18. Pour préparer la présente session, vous avez reçu le "Rapport du Bureau du Comité central" (doc. GS 1.1), qui résume les principales décisions prises par le Comité exécutif lors de ses deux réunions de mars et de septembre 2000, ainsi que par le Bureau en décembre 1999 et en juin et novembre 2000. Les rapports d'activité détaillés ont été soumis au Comité du programme, qui s'est réuni pendant les trois jours précédant notre session et qui vous présentera un rapport préliminaire demain après-midi. Les documents préparatoires comprennent également un Rapport explicatif sur les finances (doc. FSA 1) et un Rapport préliminaire sur les questions d'actualité (doc. PI 1). Partant de l'idée que vous êtes au courant des principaux événements de la vie du COE au cours des seize derniers mois, tels qu'ils sont évoqués dans les rapports susmentionnés, je me bornerai à souligner quelques éléments dignes de retenir votre attention.

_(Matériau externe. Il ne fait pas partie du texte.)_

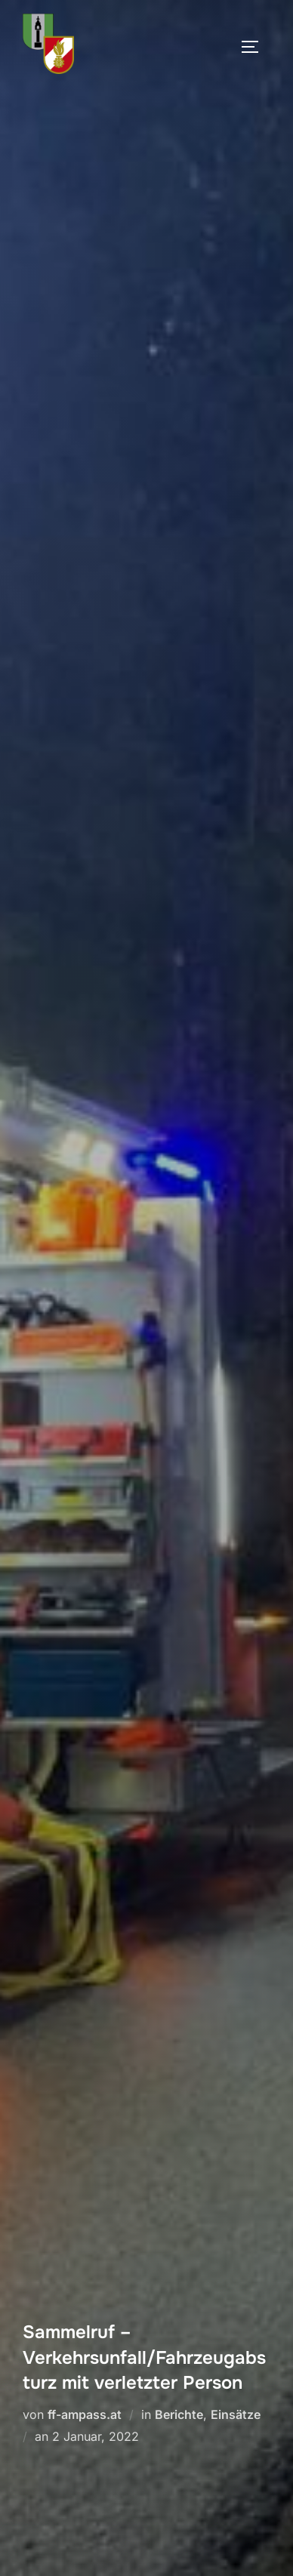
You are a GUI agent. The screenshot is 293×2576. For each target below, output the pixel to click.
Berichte (179, 2414)
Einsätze (236, 2414)
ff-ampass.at (85, 2414)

19. Pour commencer, permettez-moi de revenir sur l'évaluation de l'Assemblée. Le Comité central de 1999 a décidé de demander "au secrétaire général de lancer un processus de réflexion sur la nature et le but de l'Assemblée, en s'appuyant sur les résultats issus de la démarche 'CVC' et de l'Assemblée de Harare, et de soumettre un rapport à ce sujet du Comité central en 2001".5 Ce processus de réflexion devait s'étendre à de larges milieux, et notamment aux délégués de l'Assemblée ne faisant pas partie du présent Comité central. Un certain nombre de préoccupations plus urgentes nous ont empêchés de lancer une réflexion de cette ampleur. Par ailleurs, les discussions au sein du Groupe de direction du personnel ont débouché sur la conclusion que la réflexion devait aller au-delà d'un simple examen du processus, de la forme et du style de travail des assemblées pour porter sur l'ensemble des structures dirigeantes du COE, à la lumière de l'accent mis par la démarche "CVC" sur le COE en tant que "communauté fraternelle d'Eglises". Jusqu'à présent, on n'a guère accordé d'attention aux conséquences de la démarche "CVC" pour le cadre constitutionnel et les structures dirigeantes du COE, qui, pour l'essentiel, n'ont pas changé depuis les débuts du Conseil oecuménique.

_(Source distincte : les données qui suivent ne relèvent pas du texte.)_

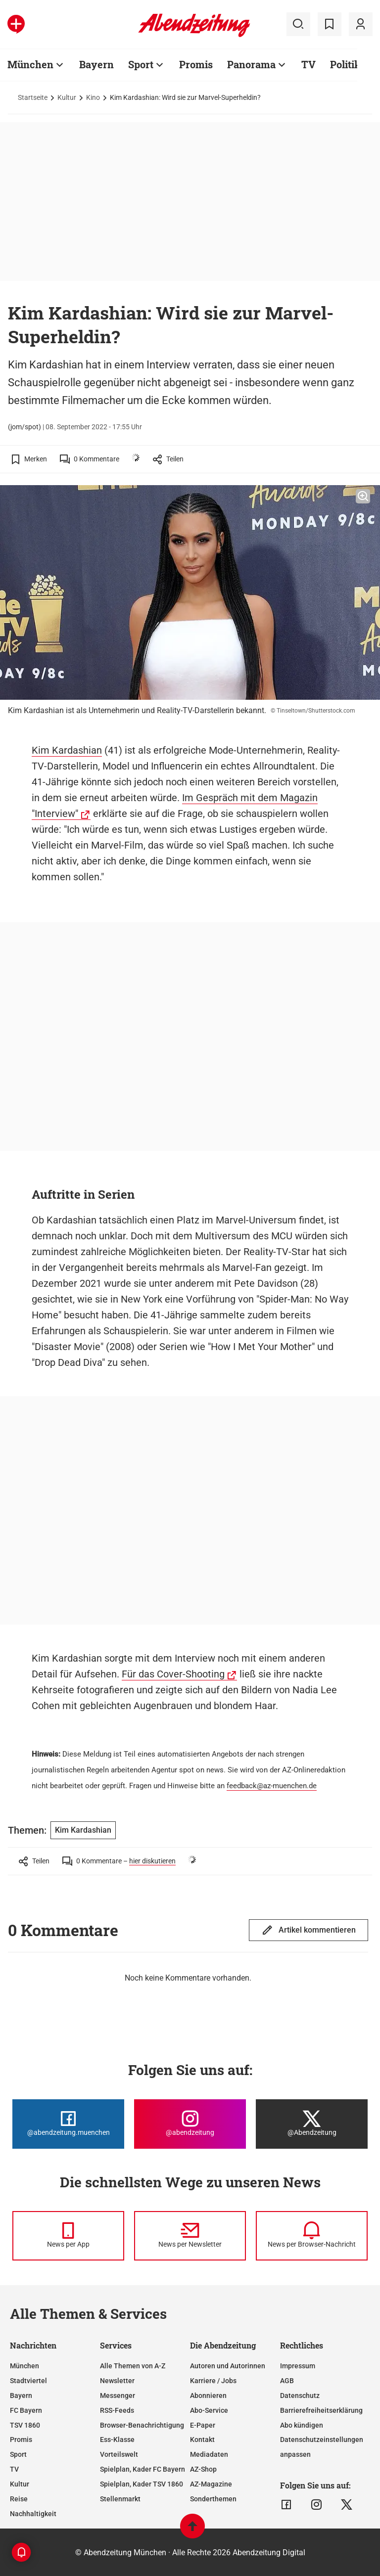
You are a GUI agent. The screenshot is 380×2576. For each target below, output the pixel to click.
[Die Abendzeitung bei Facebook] (68, 2124)
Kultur (66, 97)
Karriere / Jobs (213, 2381)
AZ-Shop (203, 2469)
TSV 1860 (25, 2425)
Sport (140, 64)
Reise (19, 2499)
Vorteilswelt (119, 2454)
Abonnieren (208, 2395)
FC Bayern (26, 2410)
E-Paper (202, 2425)
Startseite (33, 97)
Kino (93, 97)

20. La nécessité d'un tel réexamen a été confirmée par les travaux de la Commission spéciale et les échanges avec des organismes oecuméniques partenaires, notamment les organisations oecuméniques régionales et les communions chrétiennes mondiales. Sur la base des considérations issues de ces divers milieux, on a rédigé un document de discussion intitulé "Considérations relatives aux structures dirigeantes du COE" qui a d'abord été soumis au Bureau et, après révision, au Comité exécutif. Avec les commentaires et avis formulés par ce dernier, la question sera reprise par le Comité d'examen III, qui formulera, au cours de cette session, des recommandations sur la manière de poursuivre cette réflexion. La principale question qui ressort de l'analyse critique des structures dirigeantes du COE concerne le poids accordé à la "fonction législative" qui doit destinée maintenir le COE dans sa dimension institutionnelle. Le document « CVC », en revanche, souhaitait une forme de "gouvernement" qui donne la priorité "à la réflexion et à la délibération sur les grands problèmes auxquels les Eglises ont à faire face dans le monde"6 et qui encouragerait les Eglises membres et leurs responsables "à faire un travail oecuménique dans leur situation locale, au lieu de perpétuer l'impression que le COE et le mouvement oecuménique sont quelque chose à part et se situent hors des Eglises "7 . En fait, l'affirmation que le COE est "une communauté fraternelle d'Eglises » est vide de sens tant qu'elle n'est pas étayée par une véritable pratique de relations fraternelles entre les Eglises membres "en chaque lieu". Les conséquences du document "CVC" pour les structures dirigeantes du COE doivent encore être définies, et j'espère que le présent Comité central donnera les conseils requis sur la manière d'accomplir cette tâche.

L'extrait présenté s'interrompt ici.